- _RECORDS TO USE_:
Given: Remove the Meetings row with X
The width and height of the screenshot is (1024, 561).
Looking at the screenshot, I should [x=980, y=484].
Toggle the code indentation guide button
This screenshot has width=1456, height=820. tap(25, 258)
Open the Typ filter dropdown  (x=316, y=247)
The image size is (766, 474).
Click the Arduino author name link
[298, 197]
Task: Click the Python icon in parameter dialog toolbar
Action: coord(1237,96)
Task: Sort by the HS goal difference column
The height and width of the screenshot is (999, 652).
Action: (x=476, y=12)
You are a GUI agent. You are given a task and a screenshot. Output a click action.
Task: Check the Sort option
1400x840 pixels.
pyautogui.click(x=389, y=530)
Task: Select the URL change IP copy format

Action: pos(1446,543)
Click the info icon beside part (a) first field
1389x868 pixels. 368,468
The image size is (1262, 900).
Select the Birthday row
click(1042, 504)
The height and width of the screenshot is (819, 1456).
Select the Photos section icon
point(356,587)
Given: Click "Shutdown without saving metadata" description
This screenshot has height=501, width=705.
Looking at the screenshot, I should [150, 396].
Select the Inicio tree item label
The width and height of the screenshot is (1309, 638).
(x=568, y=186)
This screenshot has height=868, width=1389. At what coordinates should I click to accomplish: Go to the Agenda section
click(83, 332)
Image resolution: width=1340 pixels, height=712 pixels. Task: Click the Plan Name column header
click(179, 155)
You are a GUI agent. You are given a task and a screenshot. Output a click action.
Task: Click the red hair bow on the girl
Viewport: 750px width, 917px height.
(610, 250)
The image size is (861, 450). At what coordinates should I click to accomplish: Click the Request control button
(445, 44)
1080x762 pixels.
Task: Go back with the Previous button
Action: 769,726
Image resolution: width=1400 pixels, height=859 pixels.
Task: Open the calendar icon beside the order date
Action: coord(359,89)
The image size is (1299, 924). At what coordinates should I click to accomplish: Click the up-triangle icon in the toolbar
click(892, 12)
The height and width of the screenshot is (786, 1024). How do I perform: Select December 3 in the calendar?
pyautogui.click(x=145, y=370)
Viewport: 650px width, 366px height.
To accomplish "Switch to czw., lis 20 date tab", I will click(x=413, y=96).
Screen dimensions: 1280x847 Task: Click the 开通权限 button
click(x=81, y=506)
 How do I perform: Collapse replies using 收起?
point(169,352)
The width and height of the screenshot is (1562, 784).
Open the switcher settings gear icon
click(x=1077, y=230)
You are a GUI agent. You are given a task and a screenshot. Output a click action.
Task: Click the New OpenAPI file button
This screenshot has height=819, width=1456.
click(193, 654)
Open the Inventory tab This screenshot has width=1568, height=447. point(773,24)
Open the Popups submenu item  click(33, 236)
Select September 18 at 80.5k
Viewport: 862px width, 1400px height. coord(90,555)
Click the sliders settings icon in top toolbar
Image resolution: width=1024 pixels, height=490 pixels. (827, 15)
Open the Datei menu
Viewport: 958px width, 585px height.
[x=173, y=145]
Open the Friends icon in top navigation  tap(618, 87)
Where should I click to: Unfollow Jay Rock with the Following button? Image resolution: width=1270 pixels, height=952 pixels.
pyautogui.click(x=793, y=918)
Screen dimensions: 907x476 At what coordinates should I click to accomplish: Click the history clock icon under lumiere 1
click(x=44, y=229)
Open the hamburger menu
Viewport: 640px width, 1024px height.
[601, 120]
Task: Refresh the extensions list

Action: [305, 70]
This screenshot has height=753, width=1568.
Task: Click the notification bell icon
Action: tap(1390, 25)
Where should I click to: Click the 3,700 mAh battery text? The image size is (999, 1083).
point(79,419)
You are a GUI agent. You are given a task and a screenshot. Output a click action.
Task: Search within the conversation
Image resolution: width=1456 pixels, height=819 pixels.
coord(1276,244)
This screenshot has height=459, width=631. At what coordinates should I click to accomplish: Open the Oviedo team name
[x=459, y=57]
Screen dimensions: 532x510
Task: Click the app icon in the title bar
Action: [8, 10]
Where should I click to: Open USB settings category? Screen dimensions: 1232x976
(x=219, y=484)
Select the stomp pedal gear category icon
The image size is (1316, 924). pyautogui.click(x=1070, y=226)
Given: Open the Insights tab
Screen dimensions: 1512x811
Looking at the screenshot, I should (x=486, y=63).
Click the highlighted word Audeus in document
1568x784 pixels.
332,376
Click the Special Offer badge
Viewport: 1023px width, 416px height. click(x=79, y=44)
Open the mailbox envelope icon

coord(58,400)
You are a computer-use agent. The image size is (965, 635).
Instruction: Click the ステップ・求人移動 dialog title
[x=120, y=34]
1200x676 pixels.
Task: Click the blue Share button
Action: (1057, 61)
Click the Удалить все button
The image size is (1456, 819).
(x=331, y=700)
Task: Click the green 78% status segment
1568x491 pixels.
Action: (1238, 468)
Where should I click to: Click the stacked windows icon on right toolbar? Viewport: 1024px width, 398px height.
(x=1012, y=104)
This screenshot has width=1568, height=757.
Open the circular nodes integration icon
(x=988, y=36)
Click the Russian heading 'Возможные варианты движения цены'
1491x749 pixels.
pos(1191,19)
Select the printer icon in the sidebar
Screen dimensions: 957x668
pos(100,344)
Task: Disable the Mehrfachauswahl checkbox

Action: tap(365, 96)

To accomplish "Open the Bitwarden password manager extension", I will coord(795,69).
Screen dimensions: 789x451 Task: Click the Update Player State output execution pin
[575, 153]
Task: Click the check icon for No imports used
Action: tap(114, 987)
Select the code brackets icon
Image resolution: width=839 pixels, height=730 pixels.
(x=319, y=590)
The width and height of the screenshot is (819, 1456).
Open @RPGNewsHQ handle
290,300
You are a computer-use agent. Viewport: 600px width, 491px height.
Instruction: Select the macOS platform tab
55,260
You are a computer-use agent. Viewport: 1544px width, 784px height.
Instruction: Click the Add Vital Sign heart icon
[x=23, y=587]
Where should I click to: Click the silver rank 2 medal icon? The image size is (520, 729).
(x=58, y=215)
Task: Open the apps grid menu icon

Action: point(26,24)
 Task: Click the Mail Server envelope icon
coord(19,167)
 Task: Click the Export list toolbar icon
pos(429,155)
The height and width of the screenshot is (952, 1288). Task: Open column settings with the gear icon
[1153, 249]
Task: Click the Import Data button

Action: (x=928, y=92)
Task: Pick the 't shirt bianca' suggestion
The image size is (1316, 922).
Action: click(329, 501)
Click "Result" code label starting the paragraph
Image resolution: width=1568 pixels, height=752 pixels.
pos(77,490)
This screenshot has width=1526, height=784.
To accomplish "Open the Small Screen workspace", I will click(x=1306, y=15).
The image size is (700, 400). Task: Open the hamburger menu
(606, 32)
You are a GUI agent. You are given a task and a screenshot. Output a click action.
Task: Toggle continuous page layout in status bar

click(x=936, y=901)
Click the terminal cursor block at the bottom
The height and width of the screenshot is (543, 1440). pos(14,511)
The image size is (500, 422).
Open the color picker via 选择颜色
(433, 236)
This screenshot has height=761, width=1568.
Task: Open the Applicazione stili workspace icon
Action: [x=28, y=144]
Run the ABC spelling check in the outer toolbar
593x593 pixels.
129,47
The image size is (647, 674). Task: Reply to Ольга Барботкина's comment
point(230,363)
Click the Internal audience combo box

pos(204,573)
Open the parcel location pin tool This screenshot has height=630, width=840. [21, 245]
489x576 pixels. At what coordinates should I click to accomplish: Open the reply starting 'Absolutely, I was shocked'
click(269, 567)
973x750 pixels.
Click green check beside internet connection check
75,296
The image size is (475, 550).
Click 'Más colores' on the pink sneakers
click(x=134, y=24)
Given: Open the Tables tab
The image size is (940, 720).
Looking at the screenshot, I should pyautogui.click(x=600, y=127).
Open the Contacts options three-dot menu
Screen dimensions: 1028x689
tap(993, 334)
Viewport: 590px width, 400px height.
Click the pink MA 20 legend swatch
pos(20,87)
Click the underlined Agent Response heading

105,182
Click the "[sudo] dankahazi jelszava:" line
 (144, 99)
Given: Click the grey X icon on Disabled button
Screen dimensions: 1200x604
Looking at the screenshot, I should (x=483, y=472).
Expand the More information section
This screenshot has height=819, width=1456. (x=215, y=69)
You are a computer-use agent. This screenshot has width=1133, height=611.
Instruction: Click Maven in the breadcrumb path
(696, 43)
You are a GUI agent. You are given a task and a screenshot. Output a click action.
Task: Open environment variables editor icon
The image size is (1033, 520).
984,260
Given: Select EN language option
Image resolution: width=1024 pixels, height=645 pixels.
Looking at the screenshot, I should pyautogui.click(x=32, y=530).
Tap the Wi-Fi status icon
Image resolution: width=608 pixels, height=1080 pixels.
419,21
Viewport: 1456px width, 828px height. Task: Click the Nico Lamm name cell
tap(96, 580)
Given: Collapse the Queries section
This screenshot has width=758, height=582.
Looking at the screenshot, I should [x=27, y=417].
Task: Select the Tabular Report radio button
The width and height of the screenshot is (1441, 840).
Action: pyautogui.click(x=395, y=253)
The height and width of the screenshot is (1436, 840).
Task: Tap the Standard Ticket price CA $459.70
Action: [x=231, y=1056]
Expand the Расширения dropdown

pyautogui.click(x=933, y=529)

- _STATED TASK_:
Rewrite the items starting with the line that contains "I will coord(795,69)." and going on through the line that contains "Action: click(329, 501)". Change "Instruction" to "Directive" and leave everything else unchanged.

- _OUTPUT OF THE EXERCISE_:
To accomplish "Open the Bitwarden password manager extension", I will coord(795,69).
Screen dimensions: 789x451 Task: Click the Update Player State output execution pin
[575, 153]
Task: Click the check icon for No imports used
Action: tap(114, 987)
Select the code brackets icon
Image resolution: width=839 pixels, height=730 pixels.
(x=319, y=590)
The width and height of the screenshot is (819, 1456).
Open @RPGNewsHQ handle
290,300
You are a computer-use agent. Viewport: 600px width, 491px height.
Directive: Select the macOS platform tab
55,260
You are a computer-use agent. Viewport: 1544px width, 784px height.
Directive: Click the Add Vital Sign heart icon
[x=23, y=587]
Where should I click to: Click the silver rank 2 medal icon? The image size is (520, 729).
(x=58, y=215)
Task: Open the apps grid menu icon

Action: point(26,24)
 Task: Click the Mail Server envelope icon
coord(19,167)
 Task: Click the Export list toolbar icon
pos(429,155)
The height and width of the screenshot is (952, 1288). Task: Open column settings with the gear icon
[1153, 249]
Task: Click the Import Data button

Action: (x=928, y=92)
Task: Pick the 't shirt bianca' suggestion
The image size is (1316, 922).
Action: click(329, 501)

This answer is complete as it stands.